2013年7月24日|岡 邦俊|映画と法
6月28日(金)、カシュガルの南西約200キロ・標高3700メートルのカラクリ湖へ。道路はパキスタンに通じる立派な国道で、険しい谷間の対岸には、三蔵法師も通ったという細い旧道が一部残されています。カラクリ湖では、悪天候のため、対岸の7500メートルを超すムスタグ・アタやコングールなどの雪山が見えず残念でした。
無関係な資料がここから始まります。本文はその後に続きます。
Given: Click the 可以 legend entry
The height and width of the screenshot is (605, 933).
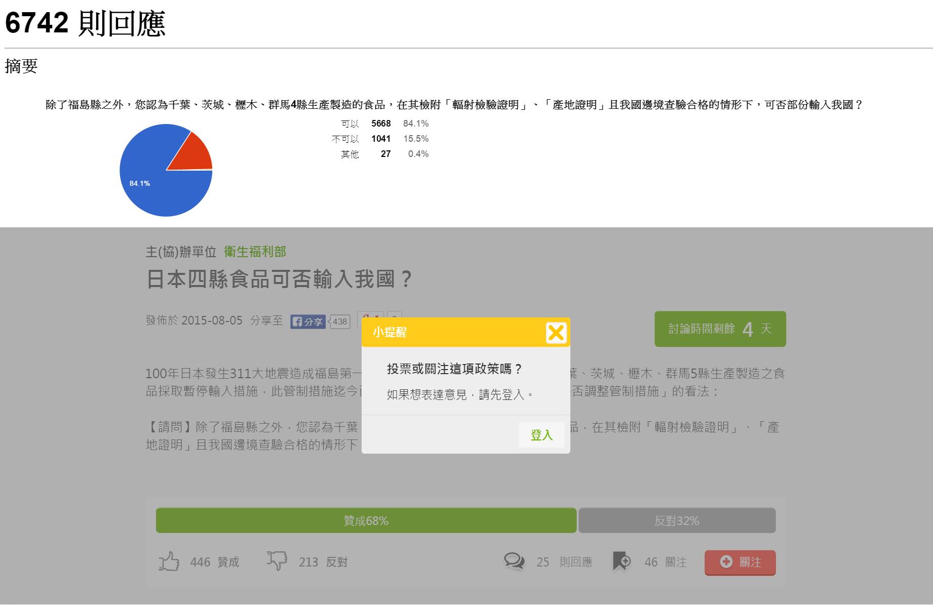Looking at the screenshot, I should [349, 124].
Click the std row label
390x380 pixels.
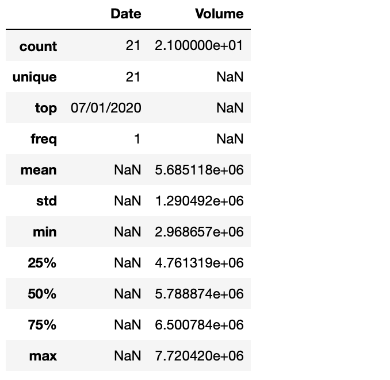[x=46, y=201]
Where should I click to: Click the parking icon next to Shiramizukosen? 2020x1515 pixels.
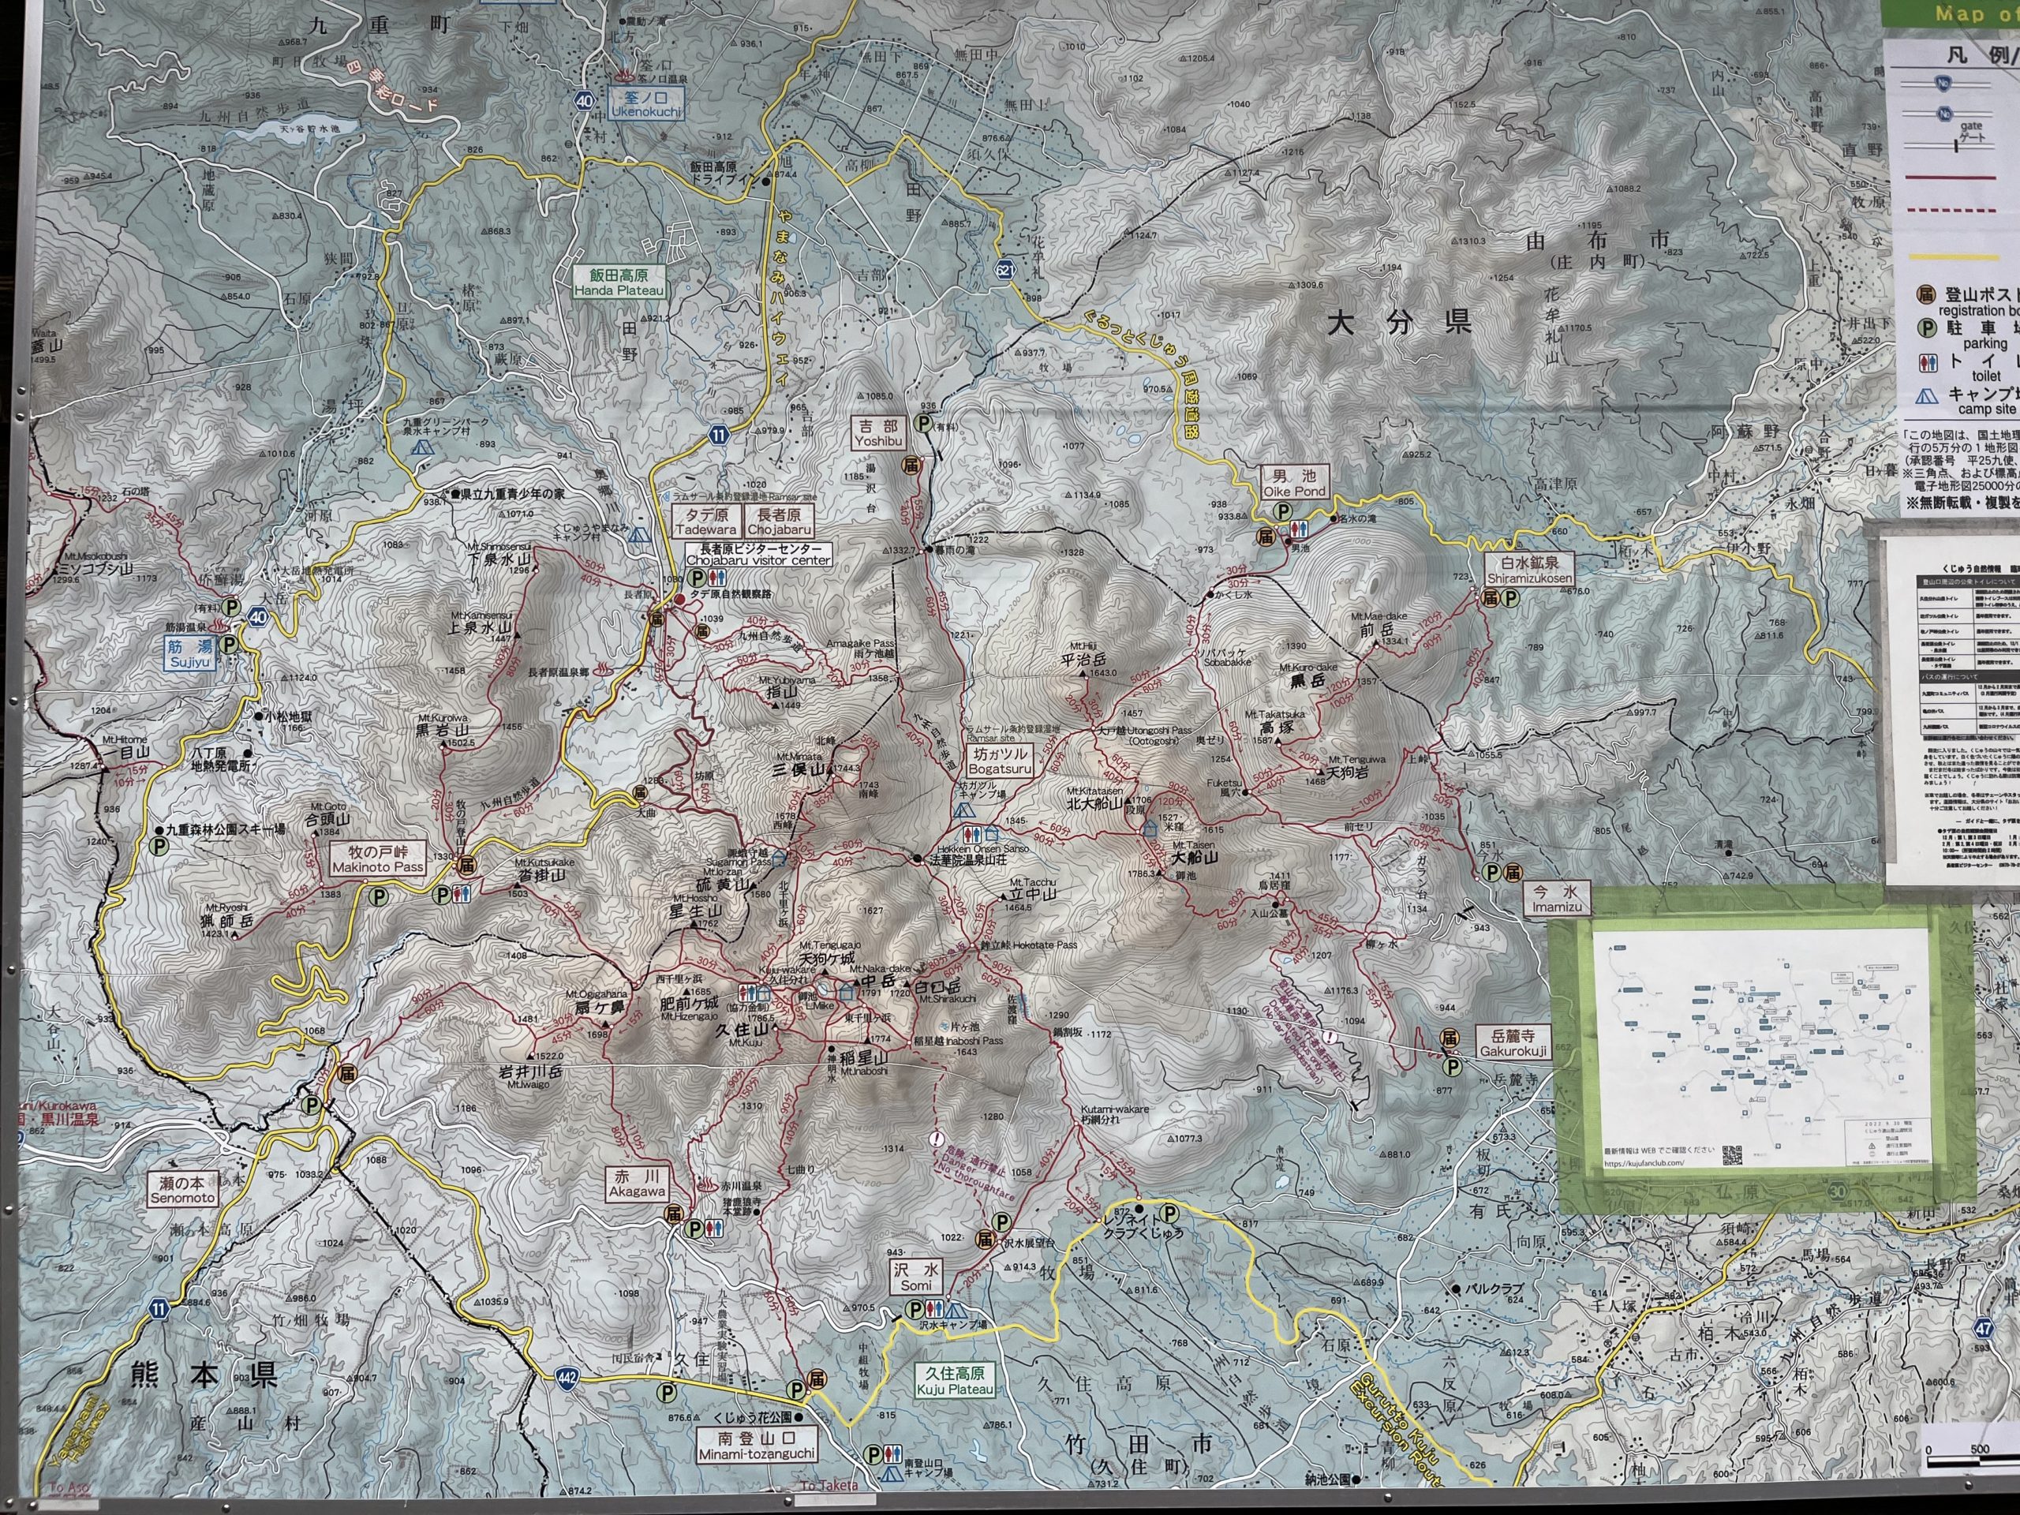1511,598
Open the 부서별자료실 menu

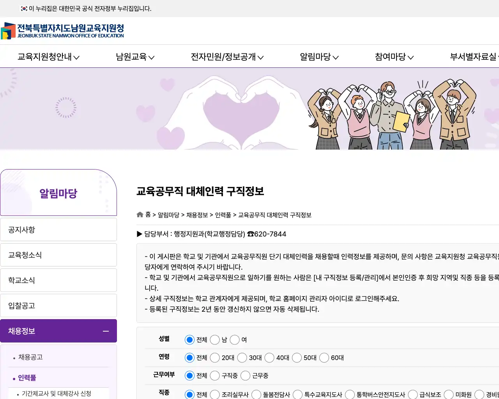coord(474,56)

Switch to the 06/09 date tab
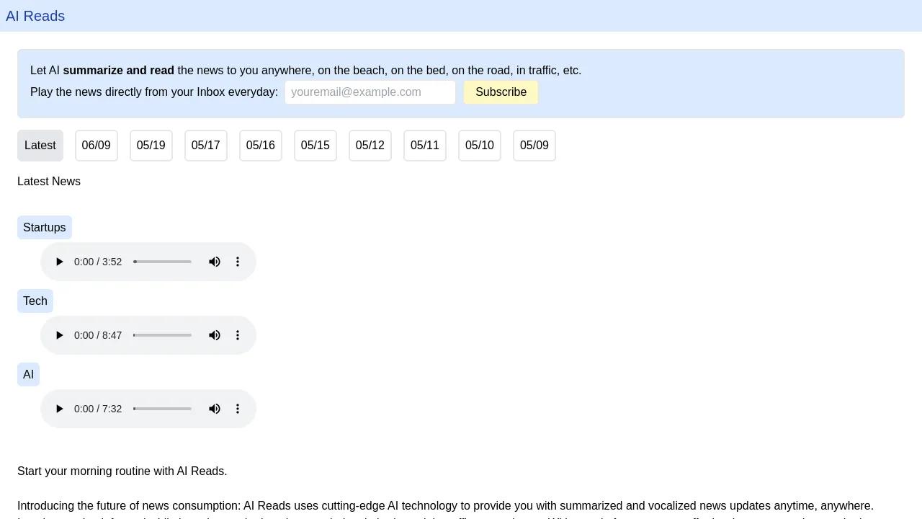tap(97, 146)
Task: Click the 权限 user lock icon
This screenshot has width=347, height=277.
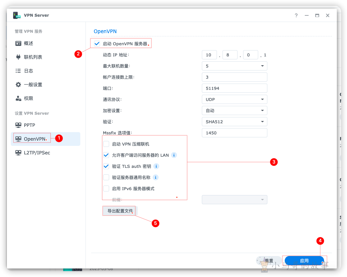Action: 18,98
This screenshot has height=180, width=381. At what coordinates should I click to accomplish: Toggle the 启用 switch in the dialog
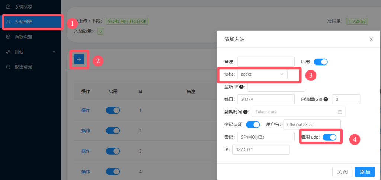click(x=321, y=62)
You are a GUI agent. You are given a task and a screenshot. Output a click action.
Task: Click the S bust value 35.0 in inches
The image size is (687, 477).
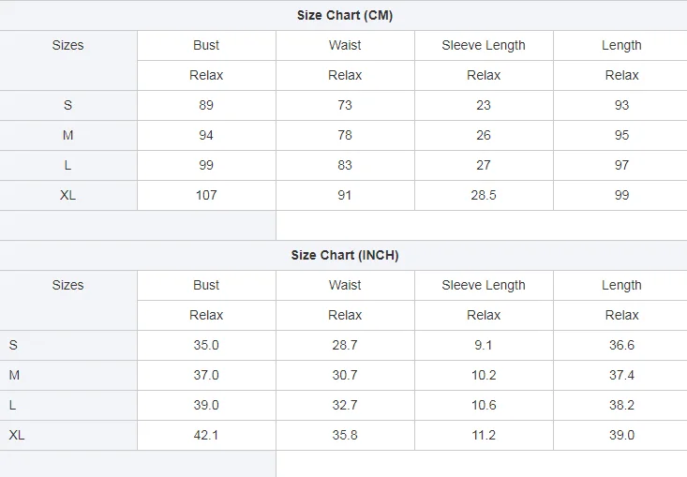click(206, 345)
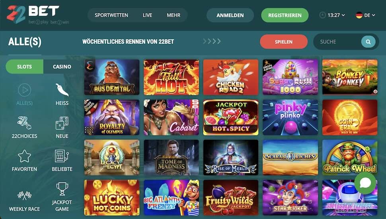Open the Neue dice icon category
The height and width of the screenshot is (219, 386).
click(62, 123)
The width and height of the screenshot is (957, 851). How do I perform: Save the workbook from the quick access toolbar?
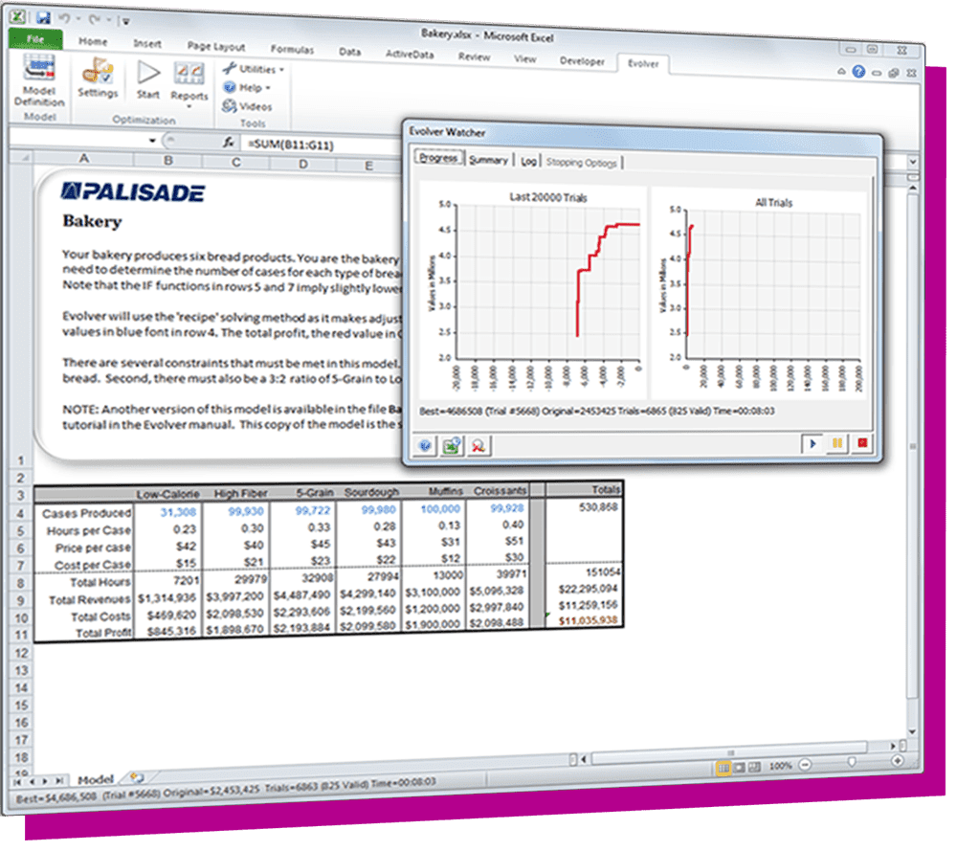(42, 17)
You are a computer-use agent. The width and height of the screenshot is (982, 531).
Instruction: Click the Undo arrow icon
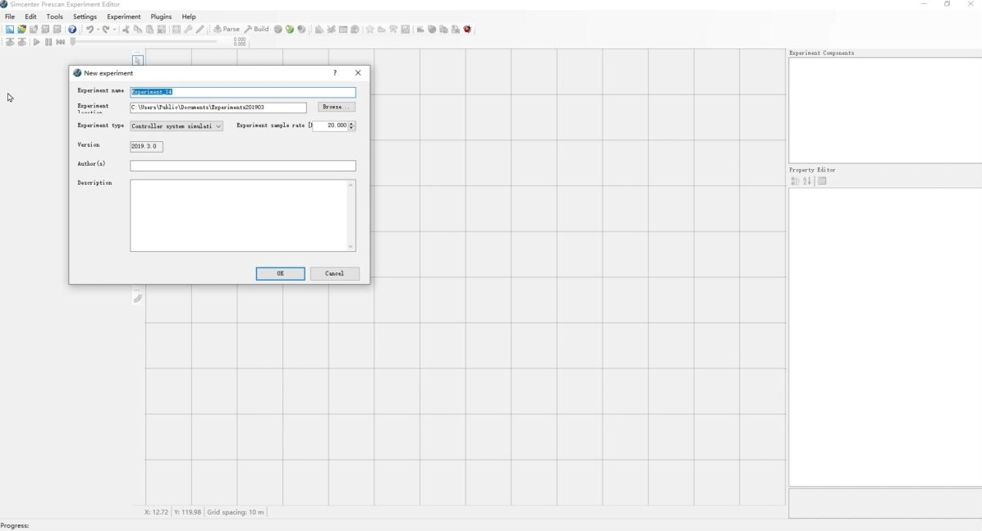coord(89,30)
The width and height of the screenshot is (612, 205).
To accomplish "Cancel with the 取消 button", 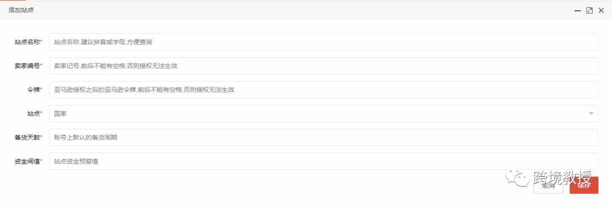I will 549,186.
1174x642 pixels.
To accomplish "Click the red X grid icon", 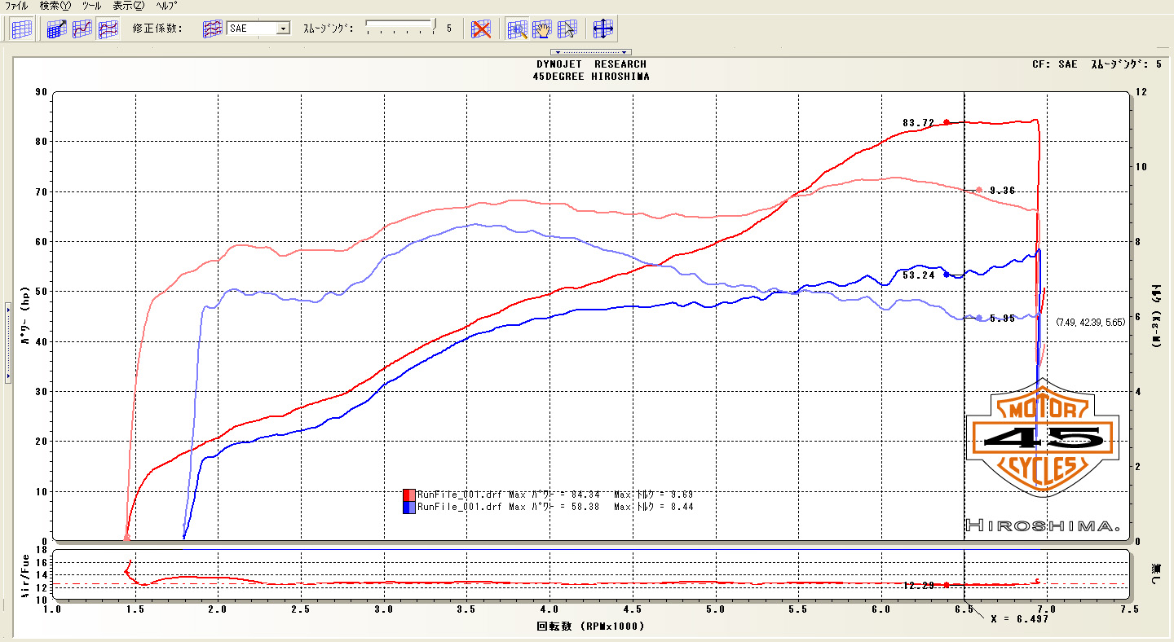I will click(482, 29).

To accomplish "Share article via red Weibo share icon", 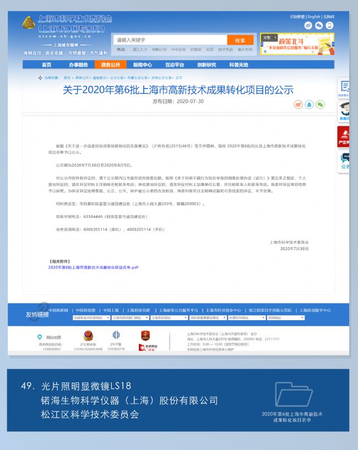I will pos(298,105).
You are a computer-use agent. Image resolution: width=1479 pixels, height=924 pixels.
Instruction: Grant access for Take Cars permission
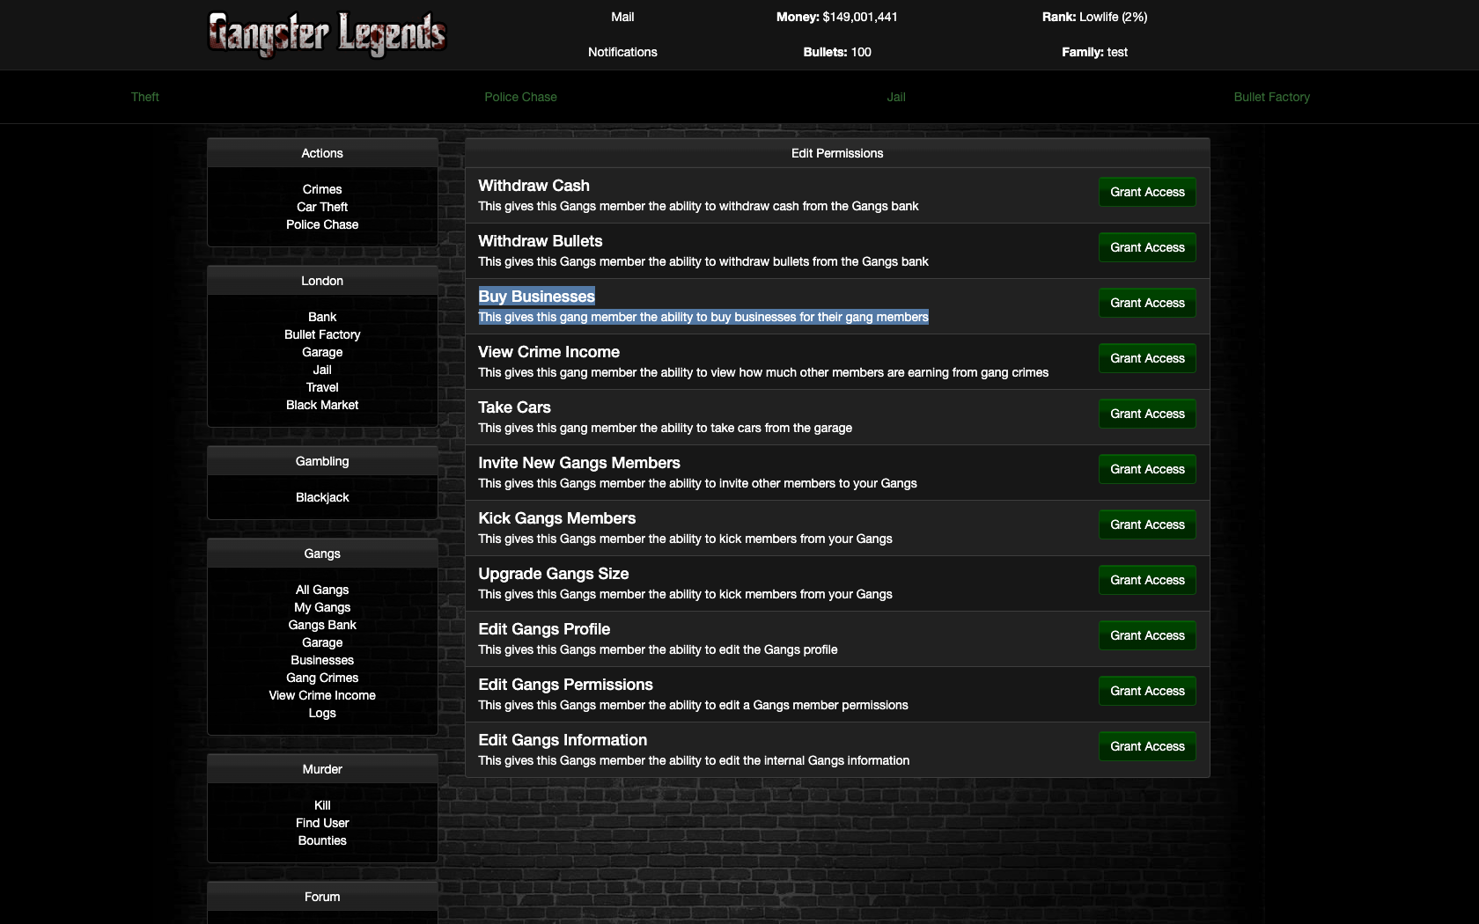coord(1146,414)
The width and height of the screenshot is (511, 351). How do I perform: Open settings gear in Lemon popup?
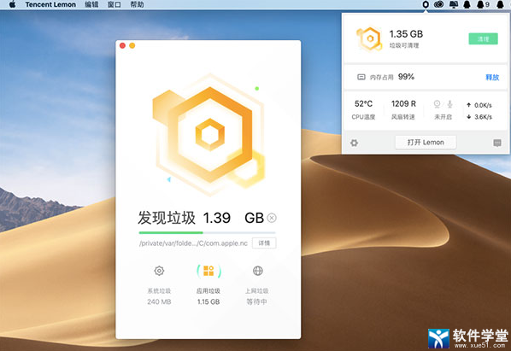click(354, 143)
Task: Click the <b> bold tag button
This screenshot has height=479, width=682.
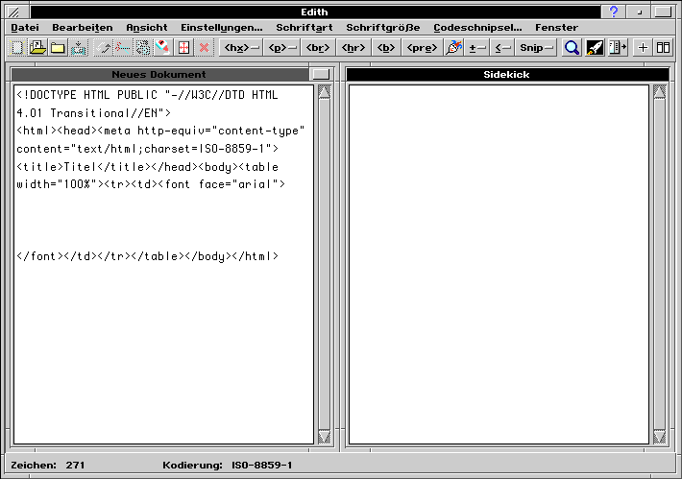Action: (x=385, y=47)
カラクリ湖の少し手前に、数年前に建設されたダムによる美しい人造湖があり、岸辺に、水没で牧草地を奪われたカザフ族に補償として与えられた鉄製のマッチ箱のようなプレハブのおみやげ屋が軒を並べています。しかし、立ち寄る観光客は稀で、大半の店は閉められたまま。それまでのカザフ族の遊牧生活は、おそらくは映画「三姉妹」が描く雲南辺境の農民のような惨めなものに違いないのですが、それにしても、もう少し血の通った少数民族自立の政策はないものか…。
6月30日、ヤルカンド北方のメルケトで、無形世界遺産に登録されている農民たちの古楽器のバンド演奏と踊りを見た後、7月1日(月)からホータン(和田)に2泊。ホータンは、古代から「玉」(和田玉)の産地として知られ、人口約30万人の95%をウイグル族が占める。モスク周辺の職人街やバザールには、独特のウイグル帽をかぶった男たちや、スカーフで髪を包んだ女たち―いずれもアーリア系の顔立ち―であふれ、中国を旅行していることを忘れさせます。市内の漢族とウイグル族の居住区ははっきり分かれているようです。
近年、ホータンの農民たちは、一攫千金を夢見て「玉」探しに熱中し、豊かな農地をパワーショベルで掘り返すようになりました。ホータン川沿いの農地や宅地などは、埋め戻しもないまま土が流出し、見渡すかぎり月面のクレーターのような無残な姿をさらしています。「玉」を掘り当てたウイグル農民は、豪華な家を新築し、クルマを買って見せびらかし、失敗者は土地(耕作権)を手放し零落する…という現象が続いているとのこと。改革開放路線下の弱肉強食の現実を見る思いでした。